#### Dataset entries
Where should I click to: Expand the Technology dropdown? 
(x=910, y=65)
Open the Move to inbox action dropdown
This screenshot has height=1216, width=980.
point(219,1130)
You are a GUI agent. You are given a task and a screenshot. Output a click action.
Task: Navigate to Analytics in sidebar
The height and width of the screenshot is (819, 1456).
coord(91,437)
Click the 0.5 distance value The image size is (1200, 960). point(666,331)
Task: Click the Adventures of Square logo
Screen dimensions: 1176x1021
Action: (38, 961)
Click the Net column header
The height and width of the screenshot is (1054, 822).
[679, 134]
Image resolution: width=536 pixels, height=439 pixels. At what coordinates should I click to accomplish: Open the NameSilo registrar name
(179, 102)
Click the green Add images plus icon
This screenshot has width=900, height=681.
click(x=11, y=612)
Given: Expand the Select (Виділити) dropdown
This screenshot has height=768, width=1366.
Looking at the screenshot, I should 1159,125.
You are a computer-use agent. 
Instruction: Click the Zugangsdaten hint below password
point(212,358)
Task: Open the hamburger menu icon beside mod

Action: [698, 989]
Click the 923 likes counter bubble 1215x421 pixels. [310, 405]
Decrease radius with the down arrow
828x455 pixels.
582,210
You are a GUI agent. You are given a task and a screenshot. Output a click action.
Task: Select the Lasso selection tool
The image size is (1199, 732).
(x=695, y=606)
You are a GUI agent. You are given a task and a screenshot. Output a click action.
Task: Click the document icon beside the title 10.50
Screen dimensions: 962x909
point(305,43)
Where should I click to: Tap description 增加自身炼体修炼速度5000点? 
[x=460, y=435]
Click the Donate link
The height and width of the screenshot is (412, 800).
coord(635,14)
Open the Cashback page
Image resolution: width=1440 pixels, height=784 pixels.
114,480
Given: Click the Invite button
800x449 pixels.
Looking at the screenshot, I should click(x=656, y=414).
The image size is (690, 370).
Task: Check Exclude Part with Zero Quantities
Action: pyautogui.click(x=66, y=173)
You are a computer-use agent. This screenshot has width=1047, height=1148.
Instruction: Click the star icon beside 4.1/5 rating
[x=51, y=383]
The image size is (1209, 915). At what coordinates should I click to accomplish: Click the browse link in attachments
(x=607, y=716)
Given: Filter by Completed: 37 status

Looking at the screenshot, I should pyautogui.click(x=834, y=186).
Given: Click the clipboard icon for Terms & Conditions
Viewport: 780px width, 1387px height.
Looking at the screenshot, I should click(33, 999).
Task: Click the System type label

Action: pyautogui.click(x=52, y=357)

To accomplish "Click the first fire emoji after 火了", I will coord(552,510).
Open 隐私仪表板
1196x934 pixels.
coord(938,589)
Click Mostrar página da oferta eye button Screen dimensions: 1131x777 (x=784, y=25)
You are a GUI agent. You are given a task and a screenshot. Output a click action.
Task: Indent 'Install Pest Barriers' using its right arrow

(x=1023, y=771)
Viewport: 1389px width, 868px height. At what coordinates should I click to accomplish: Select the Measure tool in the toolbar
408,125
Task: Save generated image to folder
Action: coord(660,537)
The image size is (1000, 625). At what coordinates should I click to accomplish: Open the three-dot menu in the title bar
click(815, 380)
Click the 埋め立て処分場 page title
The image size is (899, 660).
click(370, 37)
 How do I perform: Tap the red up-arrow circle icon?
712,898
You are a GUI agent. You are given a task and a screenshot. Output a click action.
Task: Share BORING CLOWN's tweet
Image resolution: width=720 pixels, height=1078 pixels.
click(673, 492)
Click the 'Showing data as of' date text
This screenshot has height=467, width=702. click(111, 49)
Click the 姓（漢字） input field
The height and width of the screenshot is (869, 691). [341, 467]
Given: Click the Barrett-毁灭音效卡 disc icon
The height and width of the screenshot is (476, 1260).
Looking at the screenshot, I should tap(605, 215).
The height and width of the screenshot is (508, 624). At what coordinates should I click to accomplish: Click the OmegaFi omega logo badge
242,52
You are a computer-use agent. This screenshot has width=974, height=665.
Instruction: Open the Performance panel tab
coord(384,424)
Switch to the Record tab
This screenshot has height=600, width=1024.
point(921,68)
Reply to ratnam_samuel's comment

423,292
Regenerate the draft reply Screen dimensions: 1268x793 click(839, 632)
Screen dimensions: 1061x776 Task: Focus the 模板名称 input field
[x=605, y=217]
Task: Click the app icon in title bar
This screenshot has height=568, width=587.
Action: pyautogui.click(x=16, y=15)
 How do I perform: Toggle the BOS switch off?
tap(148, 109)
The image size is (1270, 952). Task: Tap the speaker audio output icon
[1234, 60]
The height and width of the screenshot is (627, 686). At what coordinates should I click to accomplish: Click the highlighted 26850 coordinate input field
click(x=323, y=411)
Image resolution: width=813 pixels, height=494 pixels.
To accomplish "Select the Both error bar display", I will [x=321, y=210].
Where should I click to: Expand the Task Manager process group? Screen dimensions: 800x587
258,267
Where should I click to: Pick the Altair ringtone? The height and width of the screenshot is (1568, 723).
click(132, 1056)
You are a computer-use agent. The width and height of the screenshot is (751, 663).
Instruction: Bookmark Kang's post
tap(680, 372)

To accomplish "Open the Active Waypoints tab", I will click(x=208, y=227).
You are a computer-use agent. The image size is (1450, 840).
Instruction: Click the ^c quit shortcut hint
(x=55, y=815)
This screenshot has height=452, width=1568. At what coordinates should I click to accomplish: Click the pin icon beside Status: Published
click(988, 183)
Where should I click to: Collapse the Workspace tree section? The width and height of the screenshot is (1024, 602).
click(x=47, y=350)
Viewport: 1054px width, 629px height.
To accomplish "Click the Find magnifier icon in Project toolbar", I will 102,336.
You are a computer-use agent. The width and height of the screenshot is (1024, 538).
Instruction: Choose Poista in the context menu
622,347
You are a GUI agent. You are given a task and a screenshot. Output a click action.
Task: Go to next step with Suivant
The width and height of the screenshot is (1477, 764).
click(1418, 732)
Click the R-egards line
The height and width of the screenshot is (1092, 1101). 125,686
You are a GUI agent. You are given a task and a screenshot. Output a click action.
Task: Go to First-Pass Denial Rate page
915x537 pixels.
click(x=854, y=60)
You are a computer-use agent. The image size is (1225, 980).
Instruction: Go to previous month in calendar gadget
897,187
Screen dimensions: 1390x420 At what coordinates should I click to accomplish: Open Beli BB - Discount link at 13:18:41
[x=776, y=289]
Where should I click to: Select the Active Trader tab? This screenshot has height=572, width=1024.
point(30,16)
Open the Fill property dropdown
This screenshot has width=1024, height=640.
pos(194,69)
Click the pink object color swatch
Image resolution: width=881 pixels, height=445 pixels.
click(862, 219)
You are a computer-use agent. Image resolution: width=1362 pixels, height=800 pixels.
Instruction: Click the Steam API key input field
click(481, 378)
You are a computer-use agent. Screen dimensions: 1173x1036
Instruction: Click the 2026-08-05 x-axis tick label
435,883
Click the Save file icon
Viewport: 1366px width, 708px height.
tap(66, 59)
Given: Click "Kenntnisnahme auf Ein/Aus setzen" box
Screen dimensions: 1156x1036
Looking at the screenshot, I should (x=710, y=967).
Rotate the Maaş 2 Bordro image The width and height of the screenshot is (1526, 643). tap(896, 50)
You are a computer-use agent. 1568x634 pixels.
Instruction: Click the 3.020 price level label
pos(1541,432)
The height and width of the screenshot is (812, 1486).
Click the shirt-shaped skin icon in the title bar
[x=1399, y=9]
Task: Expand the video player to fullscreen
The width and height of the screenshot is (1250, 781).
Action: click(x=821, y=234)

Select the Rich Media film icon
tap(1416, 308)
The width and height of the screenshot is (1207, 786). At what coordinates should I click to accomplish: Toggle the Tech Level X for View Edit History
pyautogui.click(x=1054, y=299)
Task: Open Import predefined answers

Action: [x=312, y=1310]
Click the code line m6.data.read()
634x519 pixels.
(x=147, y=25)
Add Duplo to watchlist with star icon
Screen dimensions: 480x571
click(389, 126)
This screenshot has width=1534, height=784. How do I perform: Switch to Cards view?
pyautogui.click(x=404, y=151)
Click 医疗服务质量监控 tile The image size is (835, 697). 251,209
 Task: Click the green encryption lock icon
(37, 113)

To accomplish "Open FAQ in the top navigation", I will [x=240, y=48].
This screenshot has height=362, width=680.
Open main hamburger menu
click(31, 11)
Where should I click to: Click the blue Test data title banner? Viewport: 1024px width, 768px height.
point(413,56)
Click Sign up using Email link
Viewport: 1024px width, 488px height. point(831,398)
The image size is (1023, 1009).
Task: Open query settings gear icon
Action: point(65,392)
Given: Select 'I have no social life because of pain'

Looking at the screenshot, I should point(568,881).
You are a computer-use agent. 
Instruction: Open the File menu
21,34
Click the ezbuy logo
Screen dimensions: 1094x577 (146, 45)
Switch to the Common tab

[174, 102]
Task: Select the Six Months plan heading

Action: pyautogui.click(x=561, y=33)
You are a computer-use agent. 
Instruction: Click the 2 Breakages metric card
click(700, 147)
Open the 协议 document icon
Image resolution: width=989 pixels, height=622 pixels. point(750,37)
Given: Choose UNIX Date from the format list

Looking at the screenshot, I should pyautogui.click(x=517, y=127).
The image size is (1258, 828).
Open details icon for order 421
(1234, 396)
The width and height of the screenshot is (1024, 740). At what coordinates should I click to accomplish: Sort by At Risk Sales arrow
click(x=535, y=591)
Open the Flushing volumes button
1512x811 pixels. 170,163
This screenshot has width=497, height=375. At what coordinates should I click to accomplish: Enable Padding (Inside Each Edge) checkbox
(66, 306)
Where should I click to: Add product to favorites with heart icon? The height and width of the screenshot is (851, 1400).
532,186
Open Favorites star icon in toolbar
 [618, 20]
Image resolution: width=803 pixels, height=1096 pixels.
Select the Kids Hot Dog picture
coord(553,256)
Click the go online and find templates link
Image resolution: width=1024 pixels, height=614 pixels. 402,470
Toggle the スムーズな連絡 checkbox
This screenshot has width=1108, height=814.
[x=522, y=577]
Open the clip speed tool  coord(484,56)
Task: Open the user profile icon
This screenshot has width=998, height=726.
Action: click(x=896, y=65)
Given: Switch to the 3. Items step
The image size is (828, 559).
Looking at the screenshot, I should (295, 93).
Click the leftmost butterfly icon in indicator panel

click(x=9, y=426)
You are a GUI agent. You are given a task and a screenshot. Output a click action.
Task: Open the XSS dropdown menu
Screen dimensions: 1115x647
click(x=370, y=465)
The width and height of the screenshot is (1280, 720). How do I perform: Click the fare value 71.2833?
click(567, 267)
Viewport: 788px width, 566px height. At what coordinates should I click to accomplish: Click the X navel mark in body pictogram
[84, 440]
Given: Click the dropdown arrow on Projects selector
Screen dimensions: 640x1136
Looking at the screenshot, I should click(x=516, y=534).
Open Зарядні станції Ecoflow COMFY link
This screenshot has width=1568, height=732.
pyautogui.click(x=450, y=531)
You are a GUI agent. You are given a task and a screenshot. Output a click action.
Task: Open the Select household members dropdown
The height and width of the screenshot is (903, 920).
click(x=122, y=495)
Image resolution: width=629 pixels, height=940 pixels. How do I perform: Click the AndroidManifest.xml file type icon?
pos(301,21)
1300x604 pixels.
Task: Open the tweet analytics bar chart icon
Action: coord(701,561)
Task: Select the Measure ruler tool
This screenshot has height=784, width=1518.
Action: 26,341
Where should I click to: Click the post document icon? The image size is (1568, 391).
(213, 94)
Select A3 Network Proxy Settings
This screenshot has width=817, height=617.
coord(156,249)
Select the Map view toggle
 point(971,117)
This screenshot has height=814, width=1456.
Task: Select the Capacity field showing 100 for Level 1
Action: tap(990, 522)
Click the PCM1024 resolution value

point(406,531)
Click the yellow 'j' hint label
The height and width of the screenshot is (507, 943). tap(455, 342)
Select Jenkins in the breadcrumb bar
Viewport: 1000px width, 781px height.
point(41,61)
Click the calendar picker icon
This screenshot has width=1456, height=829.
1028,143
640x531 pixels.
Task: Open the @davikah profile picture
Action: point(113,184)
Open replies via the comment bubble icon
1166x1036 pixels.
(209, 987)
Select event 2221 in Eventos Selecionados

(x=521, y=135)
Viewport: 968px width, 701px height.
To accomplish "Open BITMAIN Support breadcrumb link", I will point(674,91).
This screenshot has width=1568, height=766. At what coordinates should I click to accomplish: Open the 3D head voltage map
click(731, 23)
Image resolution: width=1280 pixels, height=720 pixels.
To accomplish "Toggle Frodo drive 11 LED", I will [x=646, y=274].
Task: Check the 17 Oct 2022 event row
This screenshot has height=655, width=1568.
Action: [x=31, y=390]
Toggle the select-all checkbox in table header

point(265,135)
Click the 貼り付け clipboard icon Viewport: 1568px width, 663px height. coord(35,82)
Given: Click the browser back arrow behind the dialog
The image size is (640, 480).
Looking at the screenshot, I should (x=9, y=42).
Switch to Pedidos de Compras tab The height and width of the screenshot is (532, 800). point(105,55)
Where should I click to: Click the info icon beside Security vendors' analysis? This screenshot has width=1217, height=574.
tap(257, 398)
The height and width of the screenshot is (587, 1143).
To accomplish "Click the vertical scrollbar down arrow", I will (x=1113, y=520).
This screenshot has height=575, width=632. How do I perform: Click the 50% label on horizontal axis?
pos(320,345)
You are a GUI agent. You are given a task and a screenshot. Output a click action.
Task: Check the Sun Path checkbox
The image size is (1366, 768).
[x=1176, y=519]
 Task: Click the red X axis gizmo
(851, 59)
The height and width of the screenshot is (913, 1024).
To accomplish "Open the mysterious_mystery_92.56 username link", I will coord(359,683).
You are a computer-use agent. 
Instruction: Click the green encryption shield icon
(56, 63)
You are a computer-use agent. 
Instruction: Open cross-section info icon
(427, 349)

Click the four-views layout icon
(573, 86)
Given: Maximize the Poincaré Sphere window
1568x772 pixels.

#### WORK TO BE COMPLETED
After locating the line holding "Where should I click to: Click the blue" above, output exactly that line and every line after it through the line holding "Task: Open the user profile icon". Include nothing else.

#### YOUR RESPONSE
Where should I click to: Click the blue Test data title banner? Viewport: 1024px width, 768px height.
point(413,56)
Click Sign up using Email link
Viewport: 1024px width, 488px height. point(831,398)
The image size is (1023, 1009).
Task: Open query settings gear icon
Action: point(65,392)
Given: Select 'I have no social life because of pain'

Looking at the screenshot, I should point(568,881).
You are a computer-use agent. 
Instruction: Open the File menu
21,34
Click the ezbuy logo
Screen dimensions: 1094x577 (146, 45)
Switch to the Common tab

[174, 102]
Task: Select the Six Months plan heading

Action: pyautogui.click(x=561, y=33)
You are a computer-use agent. 
Instruction: Click the 2 Breakages metric card
click(700, 147)
Open the 协议 document icon
Image resolution: width=989 pixels, height=622 pixels. point(750,37)
Given: Choose UNIX Date from the format list

Looking at the screenshot, I should pyautogui.click(x=517, y=127).
The image size is (1258, 828).
Open details icon for order 421
(1234, 396)
The width and height of the screenshot is (1024, 740). At what coordinates should I click to accomplish: Sort by At Risk Sales arrow
click(x=535, y=591)
Open the Flushing volumes button
1512x811 pixels. 170,163
This screenshot has width=497, height=375. At what coordinates should I click to accomplish: Enable Padding (Inside Each Edge) checkbox
(66, 306)
Where should I click to: Add product to favorites with heart icon? The height and width of the screenshot is (851, 1400).
532,186
Open Favorites star icon in toolbar
 [618, 20]
Image resolution: width=803 pixels, height=1096 pixels.
Select the Kids Hot Dog picture
coord(553,256)
Click the go online and find templates link
Image resolution: width=1024 pixels, height=614 pixels. 402,470
Toggle the スムーズな連絡 checkbox
This screenshot has width=1108, height=814.
[x=522, y=577]
Open the clip speed tool  coord(484,56)
Task: Open the user profile icon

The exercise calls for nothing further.